今日も残業して帰ると、ちょうどアパートの前で会社の上司とその不倫相手とすれ違った。
そのアパートの隣の部屋には、ドレファス医師(ジャック・クラッシェン)が住んでいた。バクスターの持つ大量のワインなどの空瓶を見て、“君の腎臓は鉄製だな!”と驚いた。

その日の夜も、冷凍食品を温めて夕食を食べていたら、電話が鳴った。上司から、“今から部屋を貸して欲しい。相手はマリリン・モンローみたいな美人なんだ!”と頼まれてしまう。30分だけ部屋を貸すことにして、バクスターは部屋を出た。
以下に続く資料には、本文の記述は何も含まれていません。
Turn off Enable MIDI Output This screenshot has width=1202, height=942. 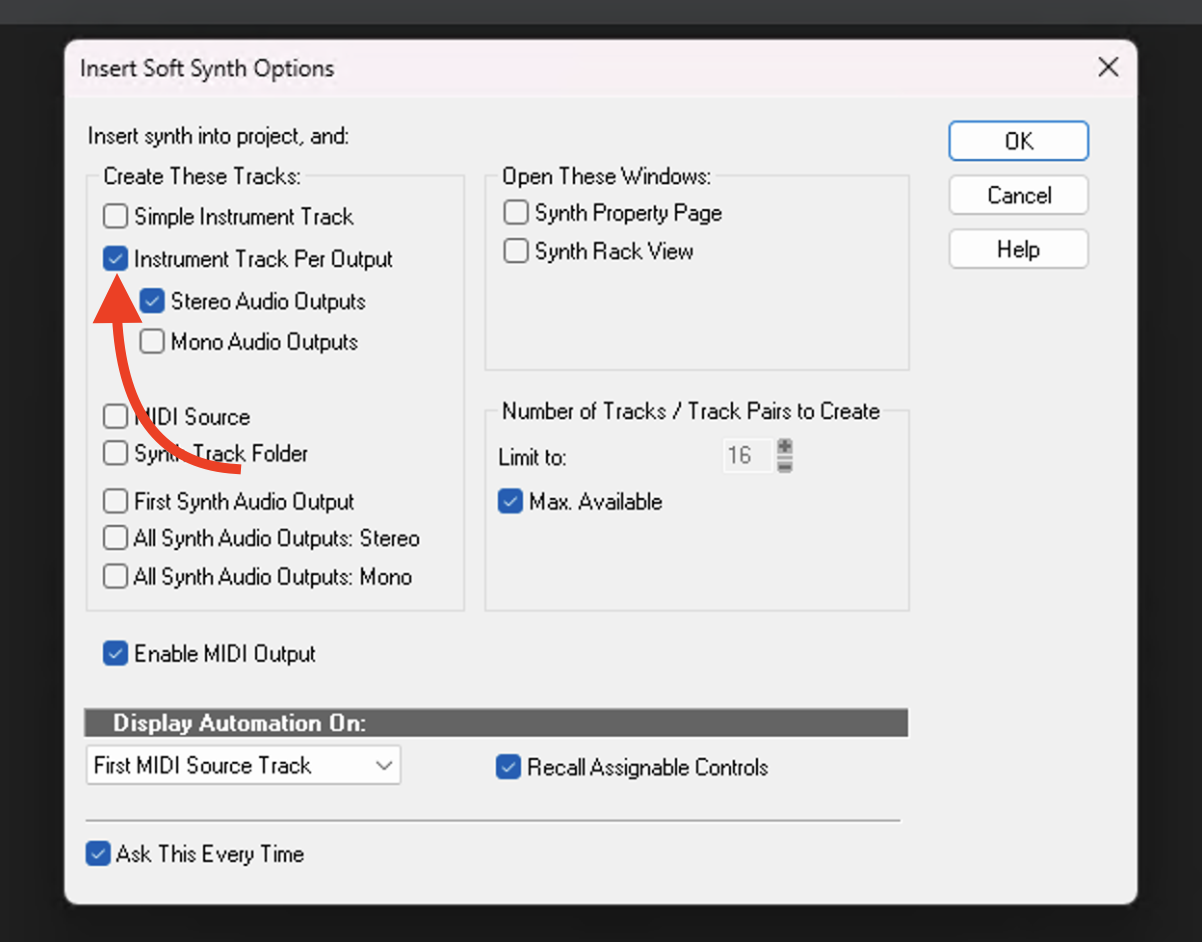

その後、公園で過ごした。

翌朝、会社に出勤したバクスターは、エレベーター係のフラン・キューブリック(シャーリー・マクレーン)と親し気に話す。実は、フランに片思いしているのだがなかなか言い出せない。髪をショートにしたフランをバクスターはほめた。

19階で仕事をしているバクスターは、風邪気味だった。そして、昨日、部屋を貸した上司に対して、“鍵が違うので、家に入れないんです!”と社内電話で訴えた。
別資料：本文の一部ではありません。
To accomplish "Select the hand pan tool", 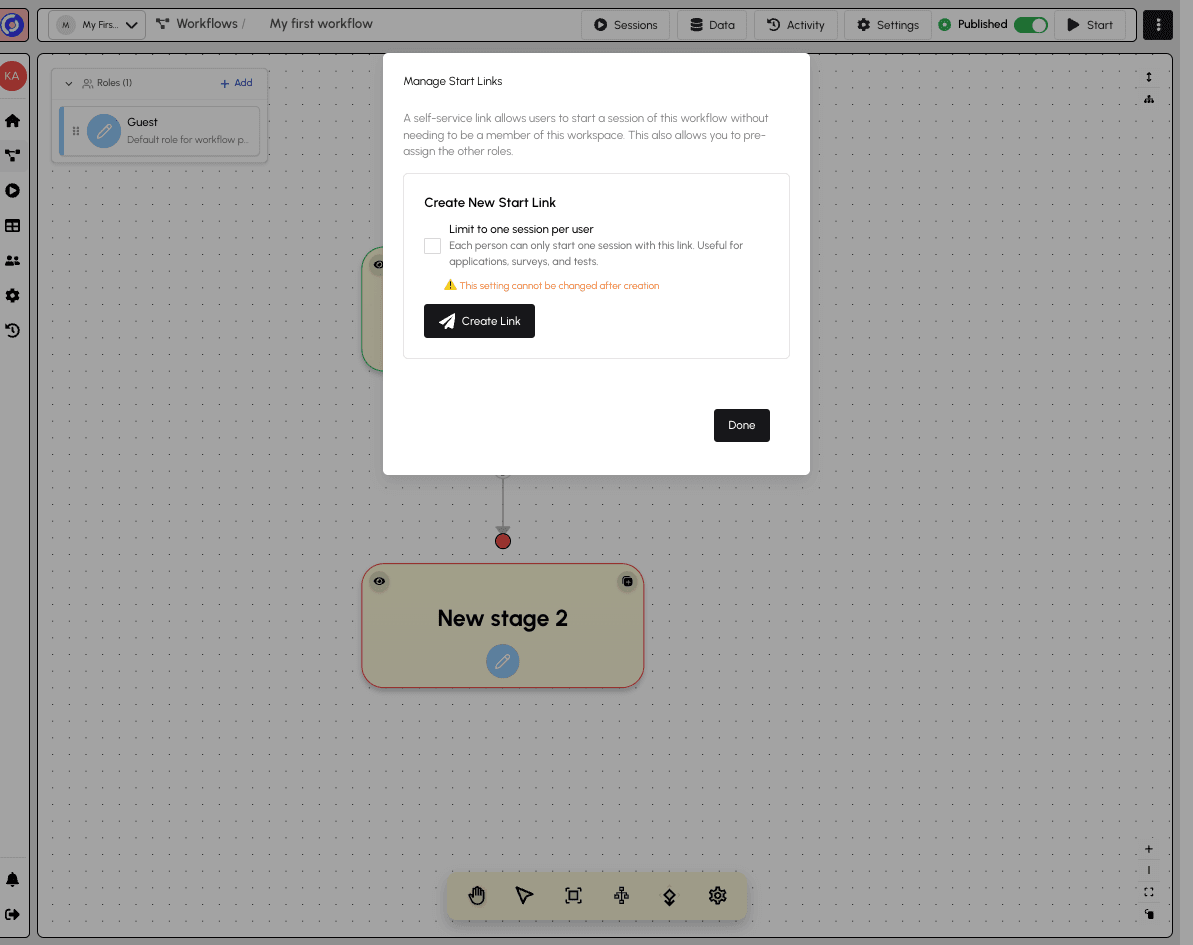I will coord(477,895).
今夜は僕の部屋として使いたいとも伝え、何人かの上司のスケジュールを調整するのだった。そんなバクスターは、ついに27階にある社長室に呼ばれた。

昇進かもしれないと期待に胸を膨らませるバクスター。フランに胸ポケットに花をつけてもらい、社長室へ。ジェフ・D・シェルドレィク(フレッド・マクマレイ)から、“なぜ君は評判がいいのかね?”と聞かれ、上司に部屋を貸していることがばれていた。
ところが、その件を黙っている代わりに鍵を貸して欲しいと言われてしまう。

バクスターは、芝居“ミュージック・マン”のチケットと引き換えに鍵を渡した。
そこで勇気を出し、芝居にフランを誘った。彼女は男に会う約束があると言ったが、
芝居には快く応じてくれた。劇場のロビーで待ち合わせすることになったが、いくら待っても彼女は来なかった。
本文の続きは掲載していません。